_Your assignment:_ Return the whole listing exactly as it stands.

_Recorded data:_
|---|

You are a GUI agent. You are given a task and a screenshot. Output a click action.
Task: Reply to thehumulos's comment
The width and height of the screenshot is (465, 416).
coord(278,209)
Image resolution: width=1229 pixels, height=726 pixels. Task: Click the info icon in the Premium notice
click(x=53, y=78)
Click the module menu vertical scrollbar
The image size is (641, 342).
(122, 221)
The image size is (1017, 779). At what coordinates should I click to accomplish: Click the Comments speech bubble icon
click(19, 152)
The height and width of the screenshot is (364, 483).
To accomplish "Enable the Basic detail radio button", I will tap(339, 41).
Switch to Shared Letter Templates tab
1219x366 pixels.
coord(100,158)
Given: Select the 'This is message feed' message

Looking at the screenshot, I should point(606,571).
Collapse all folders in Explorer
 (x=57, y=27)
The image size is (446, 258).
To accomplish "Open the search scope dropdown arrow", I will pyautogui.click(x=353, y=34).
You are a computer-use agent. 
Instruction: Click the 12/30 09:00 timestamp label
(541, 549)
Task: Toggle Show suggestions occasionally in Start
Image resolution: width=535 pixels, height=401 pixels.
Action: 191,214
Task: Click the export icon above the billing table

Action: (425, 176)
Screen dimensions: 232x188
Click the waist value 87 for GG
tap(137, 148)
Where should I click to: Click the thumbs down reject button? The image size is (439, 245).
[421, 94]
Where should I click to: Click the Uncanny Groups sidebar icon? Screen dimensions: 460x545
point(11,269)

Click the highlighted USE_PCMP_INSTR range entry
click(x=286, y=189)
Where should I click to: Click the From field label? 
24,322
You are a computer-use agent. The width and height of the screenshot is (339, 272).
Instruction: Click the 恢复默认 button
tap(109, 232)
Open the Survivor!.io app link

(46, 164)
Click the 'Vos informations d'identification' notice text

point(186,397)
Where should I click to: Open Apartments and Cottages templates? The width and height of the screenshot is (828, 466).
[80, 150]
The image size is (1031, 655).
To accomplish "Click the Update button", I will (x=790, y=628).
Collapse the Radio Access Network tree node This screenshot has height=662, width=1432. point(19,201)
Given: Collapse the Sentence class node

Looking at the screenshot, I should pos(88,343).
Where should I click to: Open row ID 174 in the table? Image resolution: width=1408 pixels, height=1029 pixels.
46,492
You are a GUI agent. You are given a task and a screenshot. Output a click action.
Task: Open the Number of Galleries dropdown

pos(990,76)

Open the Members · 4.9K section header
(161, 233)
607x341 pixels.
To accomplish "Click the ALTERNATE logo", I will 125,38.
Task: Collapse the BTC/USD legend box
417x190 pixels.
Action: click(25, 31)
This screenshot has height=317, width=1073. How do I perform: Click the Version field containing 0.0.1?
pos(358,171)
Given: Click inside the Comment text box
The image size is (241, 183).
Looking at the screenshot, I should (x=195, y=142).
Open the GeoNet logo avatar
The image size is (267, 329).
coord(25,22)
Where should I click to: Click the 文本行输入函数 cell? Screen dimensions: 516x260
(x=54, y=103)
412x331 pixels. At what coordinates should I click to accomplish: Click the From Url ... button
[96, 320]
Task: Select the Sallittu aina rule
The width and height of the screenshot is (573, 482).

|---|

_Output of the exercise:_
You are a GUI agent. You are given a task and a screenshot. Output a click action.
Task: Reply to thehumulos's comment
The width and height of the screenshot is (465, 416).
coord(278,209)
Image resolution: width=1229 pixels, height=726 pixels. Task: Click the info icon in the Premium notice
click(x=53, y=78)
Click the module menu vertical scrollbar
The image size is (641, 342).
(122, 221)
The image size is (1017, 779). At what coordinates should I click to accomplish: Click the Comments speech bubble icon
click(19, 152)
The height and width of the screenshot is (364, 483).
To accomplish "Enable the Basic detail radio button", I will tap(339, 41).
Switch to Shared Letter Templates tab
1219x366 pixels.
coord(100,158)
Given: Select the 'This is message feed' message

Looking at the screenshot, I should point(606,571).
Collapse all folders in Explorer
 (x=57, y=27)
The image size is (446, 258).
To accomplish "Open the search scope dropdown arrow", I will pyautogui.click(x=353, y=34).
You are a computer-use agent. 
Instruction: Click the 12/30 09:00 timestamp label
(541, 549)
Task: Toggle Show suggestions occasionally in Start
Image resolution: width=535 pixels, height=401 pixels.
Action: 191,214
Task: Click the export icon above the billing table

Action: (425, 176)
Screen dimensions: 232x188
Click the waist value 87 for GG
tap(137, 148)
Where should I click to: Click the thumbs down reject button? The image size is (439, 245).
[421, 94]
Where should I click to: Click the Uncanny Groups sidebar icon? Screen dimensions: 460x545
point(11,269)

Click the highlighted USE_PCMP_INSTR range entry
click(x=286, y=189)
Where should I click to: Click the From field label? 
24,322
You are a computer-use agent. The width and height of the screenshot is (339, 272).
Instruction: Click the 恢复默认 button
tap(109, 232)
Open the Survivor!.io app link

(46, 164)
Click the 'Vos informations d'identification' notice text

point(186,397)
Where should I click to: Open Apartments and Cottages templates? The width and height of the screenshot is (828, 466).
[80, 150]
The image size is (1031, 655).
To accomplish "Click the Update button", I will (x=790, y=628).
Collapse the Radio Access Network tree node This screenshot has height=662, width=1432. point(19,201)
Given: Collapse the Sentence class node

Looking at the screenshot, I should pos(88,343).
Where should I click to: Open row ID 174 in the table? Image resolution: width=1408 pixels, height=1029 pixels.
46,492
You are a GUI agent. You are given a task and a screenshot. Output a click action.
Task: Open the Number of Galleries dropdown

pos(990,76)

Open the Members · 4.9K section header
(161, 233)
607x341 pixels.
To accomplish "Click the ALTERNATE logo", I will 125,38.
Task: Collapse the BTC/USD legend box
417x190 pixels.
Action: click(25, 31)
This screenshot has height=317, width=1073. How do I perform: Click the Version field containing 0.0.1?
pos(358,171)
Given: Click inside the Comment text box
The image size is (241, 183).
Looking at the screenshot, I should (x=195, y=142).
Open the GeoNet logo avatar
The image size is (267, 329).
coord(25,22)
Where should I click to: Click the 文本行输入函数 cell? Screen dimensions: 516x260
(x=54, y=103)
412x331 pixels. At what coordinates should I click to accomplish: Click the From Url ... button
[96, 320]
Task: Select the Sallittu aina rule
The width and height of the screenshot is (573, 482).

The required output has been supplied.